A RETIRED nurse who is receiving cancer treatment has been inundated with letters from friends, family and wellwishers.

Linda Robinson, 71, from Blackburn has had a T-cell transplant at Manchester Royal Infirmary and may have to stay in hospital over the festive season to recover.

Her daughter Hettie Beetham, 45, has organised for her friends and family to send her a letter a day while she is in hospital to lift her spirits.

Linda is an avid letter writer and Hettie and her mother write back and forth regularly, sparking the idea.

Linda’s friends and family loved the idea and they organised a rota meaning at least one person is writing to Linda every day.

She has already received about 30 letters so far, with some even being sent from her nieces in America and her cousin in Cyprus.

Hettie added: “Everyone who is writing has come back to me and said ‘I haven’t written a letter for years’ and ‘I have got to go and buy stamps’.

“My mum has always been that person, she writes to everyone, she writes at least six letters a day and she is always writing to cheer people up.

“It’s lovely, she has written so many letters to us over the years and it’s really giving back to this ex-nurse who is extremely caring and kind.”

Before retiring, Linda, who lives in Pleckgate, was a nurse for 41 years at Queen’s Park Hospital and Blackburn Royal Infirmary, before spending over a decade with East Lancashire Hospice treating cancer patients.

She was diagnosed with non-hodgkin lymphoma, a cancer that develops in the lymphatic system, in the summer of last year.

She received chemotherapy at Royal Blackburn Hospital before ringing the bell on New Year's Eve 2019, one day after her 71st birthday.

In February, Linda was told that, although the cancer had reduced, it had not disappeared meaning she had to receive further chemotherapy. As it continued during lockdown, Linda had to attend sessions alone.

Hettie added: “The only worst thing than your mum being on chemo is your mum being on chemo and you can’t take her.”

She was then offered a bone marrow transplant in the summer but they discovered that Linda’s tumour was too large for the treatment.

She was then offered a newer treatment, CAR T-cell therapy, but doctors discovered that her tumour was too small for the treatment.

Hettie added: “My poor mum, it was too big for the bone marrow transplant and too small for the T-cell transplant.

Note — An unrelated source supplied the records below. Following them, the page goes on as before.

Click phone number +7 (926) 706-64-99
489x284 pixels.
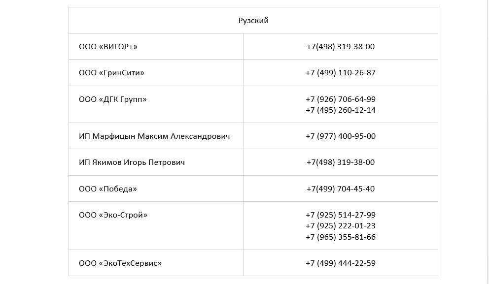[341, 99]
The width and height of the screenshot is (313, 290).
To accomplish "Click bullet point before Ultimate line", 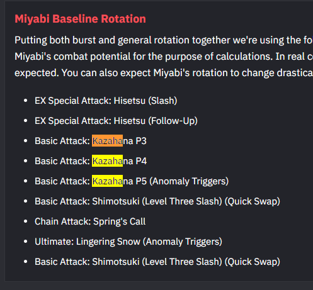I will (x=26, y=242).
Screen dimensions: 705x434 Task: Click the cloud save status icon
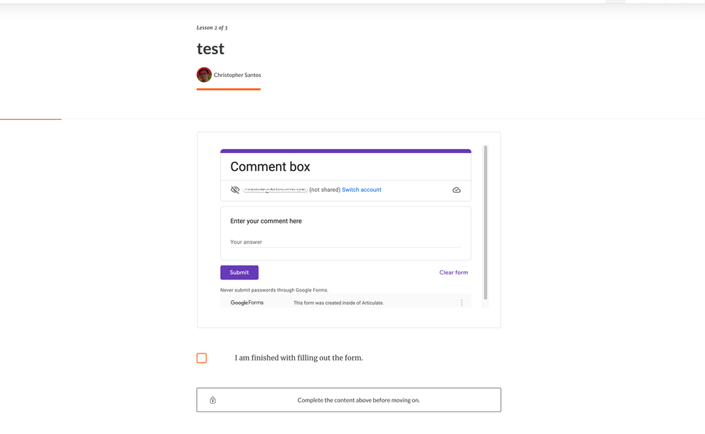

“They left her alone for six weeks and we were weirdly hoping that the tumour would grow. It's not what you would normally hope for or pray for but that was really our only hope to get treatment.”

Luckily for Linda and her family, the tumour grew to the size for the treatment to be possible, meaning doctors took her T-cells in October.

Linda’s T-cells were sent to a lab in Texas to be modified to then recognise and attack the cancer cells once back in the body.

The changes they make in the lab mean that they can stay in your body for long periods of time, recognising and attacking the specific cancer cells. As it is a new treatment, researchers are still looking into how long they might stay in the body.